Introduction
Innovation and technological progress are widely recognised in the economics literature as key drivers of long-run economic growth. In the end, growth is about knowledge and ideas coming to fruition: inventing a new product, developing a new service, establishing a better way to manage a business, and so on.
The special characteristics of knowledge raise a number of issues and challenges for government policy.
Policymakers therefore need a rigorous understanding of the everyday concept of ‘knowledge’. But as we shall see, ideas are different from other types of goods. The special characteristics of knowledge raise a number of issues and challenges for policy. In particular, the benefits of a new idea are often experienced much more widely than simply by the person who came up with the idea. How does this affect the incentives for someone to spend time and energy creating an idea in the first place?
The current paper is the outcome of an internal Treasury project, the motivation for which was twofold. First, the importance of knowledge and innovation for long-run growth suggest the need for a thorough understanding of the underlying economics of knowledge. And second, New Zealand does not perform particularly well on some key indicators of innovation in the economy; in fact, innovation is one of the few underlying areas where we look weak (Economic Indicators Report, 2005). It was hoped that a better understanding of the theoretical and empirical literature around knowledge would provide a sound basis for further policy work on innovation, both within Treasury and across the wider public sector.

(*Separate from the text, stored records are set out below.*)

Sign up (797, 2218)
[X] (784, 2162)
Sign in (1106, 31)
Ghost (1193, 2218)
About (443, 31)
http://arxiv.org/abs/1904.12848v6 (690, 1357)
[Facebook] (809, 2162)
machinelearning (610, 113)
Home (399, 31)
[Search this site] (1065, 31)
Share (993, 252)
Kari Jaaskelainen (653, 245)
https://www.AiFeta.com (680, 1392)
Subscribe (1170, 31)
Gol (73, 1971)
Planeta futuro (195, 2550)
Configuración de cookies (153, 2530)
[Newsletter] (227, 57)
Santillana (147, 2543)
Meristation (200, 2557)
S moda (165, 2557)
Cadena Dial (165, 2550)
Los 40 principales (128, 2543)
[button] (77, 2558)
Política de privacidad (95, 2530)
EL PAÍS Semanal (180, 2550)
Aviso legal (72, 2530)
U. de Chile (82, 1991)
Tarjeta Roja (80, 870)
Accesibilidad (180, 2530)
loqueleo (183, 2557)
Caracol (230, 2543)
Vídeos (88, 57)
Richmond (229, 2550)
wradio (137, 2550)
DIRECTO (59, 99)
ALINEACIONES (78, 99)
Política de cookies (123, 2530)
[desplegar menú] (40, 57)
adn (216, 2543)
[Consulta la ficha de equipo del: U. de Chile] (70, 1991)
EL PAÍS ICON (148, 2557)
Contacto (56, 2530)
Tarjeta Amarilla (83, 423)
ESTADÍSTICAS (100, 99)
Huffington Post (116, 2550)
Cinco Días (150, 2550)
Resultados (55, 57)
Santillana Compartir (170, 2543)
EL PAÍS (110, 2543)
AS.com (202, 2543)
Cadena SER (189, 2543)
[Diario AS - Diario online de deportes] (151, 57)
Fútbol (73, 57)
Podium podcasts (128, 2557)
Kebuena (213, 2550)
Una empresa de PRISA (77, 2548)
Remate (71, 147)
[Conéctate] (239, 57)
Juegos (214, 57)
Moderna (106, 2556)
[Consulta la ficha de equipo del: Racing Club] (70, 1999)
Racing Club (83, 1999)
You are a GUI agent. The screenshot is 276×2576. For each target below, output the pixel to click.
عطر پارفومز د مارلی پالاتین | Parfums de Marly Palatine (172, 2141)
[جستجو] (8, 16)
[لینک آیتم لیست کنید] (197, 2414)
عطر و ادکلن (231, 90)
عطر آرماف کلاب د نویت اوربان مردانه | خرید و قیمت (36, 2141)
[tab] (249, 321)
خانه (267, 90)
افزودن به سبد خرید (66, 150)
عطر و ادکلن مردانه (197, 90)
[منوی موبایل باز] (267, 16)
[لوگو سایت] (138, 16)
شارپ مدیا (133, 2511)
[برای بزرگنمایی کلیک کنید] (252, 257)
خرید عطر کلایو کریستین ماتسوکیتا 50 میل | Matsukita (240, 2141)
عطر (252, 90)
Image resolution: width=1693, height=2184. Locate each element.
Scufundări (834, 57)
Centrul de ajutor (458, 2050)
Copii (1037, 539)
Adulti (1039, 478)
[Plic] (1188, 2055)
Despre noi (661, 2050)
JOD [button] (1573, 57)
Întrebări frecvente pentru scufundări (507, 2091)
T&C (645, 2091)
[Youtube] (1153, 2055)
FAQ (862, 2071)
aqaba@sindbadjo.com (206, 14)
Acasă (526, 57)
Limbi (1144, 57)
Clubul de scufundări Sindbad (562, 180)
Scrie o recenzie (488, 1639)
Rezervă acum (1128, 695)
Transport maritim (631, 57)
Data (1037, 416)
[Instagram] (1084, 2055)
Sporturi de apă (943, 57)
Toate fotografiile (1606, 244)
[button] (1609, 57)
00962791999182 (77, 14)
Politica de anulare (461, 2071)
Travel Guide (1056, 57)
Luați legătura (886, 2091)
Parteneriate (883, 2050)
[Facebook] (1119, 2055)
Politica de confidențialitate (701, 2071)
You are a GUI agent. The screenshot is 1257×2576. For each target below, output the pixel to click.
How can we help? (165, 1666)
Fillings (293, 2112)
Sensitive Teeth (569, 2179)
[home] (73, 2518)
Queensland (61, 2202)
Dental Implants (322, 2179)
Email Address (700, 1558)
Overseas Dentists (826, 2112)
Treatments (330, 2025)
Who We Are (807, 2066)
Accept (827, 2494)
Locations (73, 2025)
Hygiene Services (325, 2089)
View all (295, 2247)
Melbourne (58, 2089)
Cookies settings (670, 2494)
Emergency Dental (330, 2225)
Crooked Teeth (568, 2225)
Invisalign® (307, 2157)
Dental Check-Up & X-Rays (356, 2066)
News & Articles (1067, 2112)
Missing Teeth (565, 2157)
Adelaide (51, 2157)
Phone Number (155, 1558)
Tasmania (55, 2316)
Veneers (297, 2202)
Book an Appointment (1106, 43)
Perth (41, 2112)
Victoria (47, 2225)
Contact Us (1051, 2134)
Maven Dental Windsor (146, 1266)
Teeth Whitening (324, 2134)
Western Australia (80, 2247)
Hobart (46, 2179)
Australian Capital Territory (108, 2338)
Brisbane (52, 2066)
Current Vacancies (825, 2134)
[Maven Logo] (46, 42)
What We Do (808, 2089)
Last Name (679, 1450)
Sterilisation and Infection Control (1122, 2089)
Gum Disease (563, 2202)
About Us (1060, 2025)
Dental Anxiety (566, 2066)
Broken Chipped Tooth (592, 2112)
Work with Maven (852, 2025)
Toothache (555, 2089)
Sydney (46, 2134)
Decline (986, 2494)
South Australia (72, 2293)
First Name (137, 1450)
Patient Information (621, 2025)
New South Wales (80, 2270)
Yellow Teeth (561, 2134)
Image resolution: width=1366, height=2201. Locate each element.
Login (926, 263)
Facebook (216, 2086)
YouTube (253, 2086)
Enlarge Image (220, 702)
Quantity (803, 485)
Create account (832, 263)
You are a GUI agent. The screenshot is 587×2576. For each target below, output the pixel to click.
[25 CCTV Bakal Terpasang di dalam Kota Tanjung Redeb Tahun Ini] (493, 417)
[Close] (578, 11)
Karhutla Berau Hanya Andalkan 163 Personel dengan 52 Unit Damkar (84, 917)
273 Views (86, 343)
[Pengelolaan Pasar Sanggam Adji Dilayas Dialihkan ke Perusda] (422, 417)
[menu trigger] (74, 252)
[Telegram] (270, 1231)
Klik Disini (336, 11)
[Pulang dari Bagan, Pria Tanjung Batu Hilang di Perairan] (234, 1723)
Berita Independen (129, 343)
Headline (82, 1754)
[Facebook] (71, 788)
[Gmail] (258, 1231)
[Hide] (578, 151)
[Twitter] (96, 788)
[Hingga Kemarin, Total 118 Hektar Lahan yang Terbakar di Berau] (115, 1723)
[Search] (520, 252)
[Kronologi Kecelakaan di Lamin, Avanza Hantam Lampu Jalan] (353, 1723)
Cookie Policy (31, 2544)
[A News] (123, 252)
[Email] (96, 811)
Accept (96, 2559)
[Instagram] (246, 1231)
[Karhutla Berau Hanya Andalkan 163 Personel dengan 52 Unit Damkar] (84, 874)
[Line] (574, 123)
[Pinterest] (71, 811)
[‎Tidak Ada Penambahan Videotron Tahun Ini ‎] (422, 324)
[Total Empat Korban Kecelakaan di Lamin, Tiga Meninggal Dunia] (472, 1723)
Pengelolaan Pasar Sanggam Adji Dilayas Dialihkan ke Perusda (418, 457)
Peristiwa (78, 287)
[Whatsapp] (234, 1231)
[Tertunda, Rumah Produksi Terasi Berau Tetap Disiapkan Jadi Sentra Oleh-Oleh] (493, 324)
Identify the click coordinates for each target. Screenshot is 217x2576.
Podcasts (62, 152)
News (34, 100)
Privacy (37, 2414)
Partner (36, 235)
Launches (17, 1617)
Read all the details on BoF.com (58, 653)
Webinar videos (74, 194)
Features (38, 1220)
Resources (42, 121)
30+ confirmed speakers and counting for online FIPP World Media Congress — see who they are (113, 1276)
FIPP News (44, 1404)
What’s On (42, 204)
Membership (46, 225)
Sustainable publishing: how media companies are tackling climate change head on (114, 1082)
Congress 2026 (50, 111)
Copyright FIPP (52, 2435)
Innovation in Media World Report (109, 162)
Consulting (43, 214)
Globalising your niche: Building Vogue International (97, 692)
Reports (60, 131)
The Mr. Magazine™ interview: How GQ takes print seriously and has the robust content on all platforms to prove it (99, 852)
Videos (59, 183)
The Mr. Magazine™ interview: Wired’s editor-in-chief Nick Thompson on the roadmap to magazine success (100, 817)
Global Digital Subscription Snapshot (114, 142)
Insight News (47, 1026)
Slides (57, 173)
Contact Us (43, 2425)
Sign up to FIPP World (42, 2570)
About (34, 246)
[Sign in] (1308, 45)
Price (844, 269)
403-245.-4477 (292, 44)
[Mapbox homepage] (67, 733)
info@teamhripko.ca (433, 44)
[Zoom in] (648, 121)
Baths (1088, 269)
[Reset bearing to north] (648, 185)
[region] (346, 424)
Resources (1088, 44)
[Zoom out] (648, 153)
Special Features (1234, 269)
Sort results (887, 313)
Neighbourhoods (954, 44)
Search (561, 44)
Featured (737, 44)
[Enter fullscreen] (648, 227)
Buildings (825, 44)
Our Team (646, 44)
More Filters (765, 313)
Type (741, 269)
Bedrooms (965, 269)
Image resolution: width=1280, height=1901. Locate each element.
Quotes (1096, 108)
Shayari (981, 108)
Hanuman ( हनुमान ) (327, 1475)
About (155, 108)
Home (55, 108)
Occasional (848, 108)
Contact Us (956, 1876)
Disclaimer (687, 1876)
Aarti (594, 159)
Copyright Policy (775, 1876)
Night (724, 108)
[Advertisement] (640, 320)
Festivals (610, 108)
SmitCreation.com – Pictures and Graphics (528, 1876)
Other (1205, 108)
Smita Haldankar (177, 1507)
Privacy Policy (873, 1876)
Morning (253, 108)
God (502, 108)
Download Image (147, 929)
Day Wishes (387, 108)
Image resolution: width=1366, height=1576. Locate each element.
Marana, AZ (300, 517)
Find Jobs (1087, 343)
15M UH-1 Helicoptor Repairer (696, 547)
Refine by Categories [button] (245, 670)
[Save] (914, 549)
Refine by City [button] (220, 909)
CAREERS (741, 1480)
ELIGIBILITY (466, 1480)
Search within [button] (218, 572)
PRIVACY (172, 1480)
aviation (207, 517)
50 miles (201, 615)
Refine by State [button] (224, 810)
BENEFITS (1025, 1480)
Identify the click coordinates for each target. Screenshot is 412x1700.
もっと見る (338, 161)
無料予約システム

The paper begins by proposing a working definition of knowledge. We then discuss the main economic characteristics that this definition of knowledge entails and the possible problems (ie, market failures) that may arise as a consequence. Following this, the paper goes on to explore the linkages between knowledge, innovation and R&D, and looks in some detail at the empirical evidence on private vs social returns to R&D and what this evidence suggests about knowledge spillovers. Finally, we conclude with a discussion of broad policy implications.
It should be noted that the approach taken in this paper is to focus on knowledge from a firm’s perspective – ie, to look at how knowledge is created and used by firms as an input to production. This reflects the intent to consider the importance of knowledge through an economic-growth lens.